Restate the entries word for word, leaving nothing out.

_SOURCE DATA_:
****************

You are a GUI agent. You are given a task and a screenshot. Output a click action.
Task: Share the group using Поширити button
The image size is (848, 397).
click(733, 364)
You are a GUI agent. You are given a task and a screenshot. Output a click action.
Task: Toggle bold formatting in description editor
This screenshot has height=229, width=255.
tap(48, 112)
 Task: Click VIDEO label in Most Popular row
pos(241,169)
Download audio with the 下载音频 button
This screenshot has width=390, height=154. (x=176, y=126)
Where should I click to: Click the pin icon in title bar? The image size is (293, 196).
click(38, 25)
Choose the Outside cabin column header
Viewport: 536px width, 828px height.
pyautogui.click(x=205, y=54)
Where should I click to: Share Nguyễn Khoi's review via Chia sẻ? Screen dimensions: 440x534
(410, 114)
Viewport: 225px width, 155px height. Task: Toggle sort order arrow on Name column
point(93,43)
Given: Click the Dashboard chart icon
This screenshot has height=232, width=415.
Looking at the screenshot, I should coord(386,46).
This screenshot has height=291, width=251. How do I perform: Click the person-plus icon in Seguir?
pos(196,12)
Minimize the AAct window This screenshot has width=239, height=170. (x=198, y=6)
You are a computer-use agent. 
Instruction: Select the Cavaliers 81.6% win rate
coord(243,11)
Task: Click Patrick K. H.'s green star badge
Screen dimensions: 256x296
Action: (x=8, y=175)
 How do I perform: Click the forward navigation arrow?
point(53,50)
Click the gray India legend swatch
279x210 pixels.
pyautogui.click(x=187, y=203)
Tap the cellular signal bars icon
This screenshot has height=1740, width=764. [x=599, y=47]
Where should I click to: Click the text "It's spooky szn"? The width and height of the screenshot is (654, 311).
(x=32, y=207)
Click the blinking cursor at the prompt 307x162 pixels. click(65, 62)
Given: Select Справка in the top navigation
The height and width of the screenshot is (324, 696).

****************

_EXERCISE RESPONSE_:
You are a GUI agent. You are given a task and a screenshot. Output a click action.
Task: Share the group using Поширити button
The image size is (848, 397).
click(733, 364)
You are a GUI agent. You are given a task and a screenshot. Output a click action.
Task: Toggle bold formatting in description editor
This screenshot has height=229, width=255.
tap(48, 112)
 Task: Click VIDEO label in Most Popular row
pos(241,169)
Download audio with the 下载音频 button
This screenshot has width=390, height=154. (x=176, y=126)
Where should I click to: Click the pin icon in title bar? The image size is (293, 196).
click(38, 25)
Choose the Outside cabin column header
Viewport: 536px width, 828px height.
pyautogui.click(x=205, y=54)
Where should I click to: Share Nguyễn Khoi's review via Chia sẻ? Screen dimensions: 440x534
(410, 114)
Viewport: 225px width, 155px height. Task: Toggle sort order arrow on Name column
point(93,43)
Given: Click the Dashboard chart icon
This screenshot has height=232, width=415.
Looking at the screenshot, I should coord(386,46).
This screenshot has height=291, width=251. How do I perform: Click the person-plus icon in Seguir?
pos(196,12)
Minimize the AAct window This screenshot has width=239, height=170. (x=198, y=6)
You are a computer-use agent. 
Instruction: Select the Cavaliers 81.6% win rate
coord(243,11)
Task: Click Patrick K. H.'s green star badge
Screen dimensions: 256x296
Action: (x=8, y=175)
 How do I perform: Click the forward navigation arrow?
point(53,50)
Click the gray India legend swatch
279x210 pixels.
pyautogui.click(x=187, y=203)
Tap the cellular signal bars icon
This screenshot has height=1740, width=764. [x=599, y=47]
Where should I click to: Click the text "It's spooky szn"? The width and height of the screenshot is (654, 311).
(x=32, y=207)
Click the blinking cursor at the prompt 307x162 pixels. click(65, 62)
Given: Select Справка in the top navigation
The height and width of the screenshot is (324, 696).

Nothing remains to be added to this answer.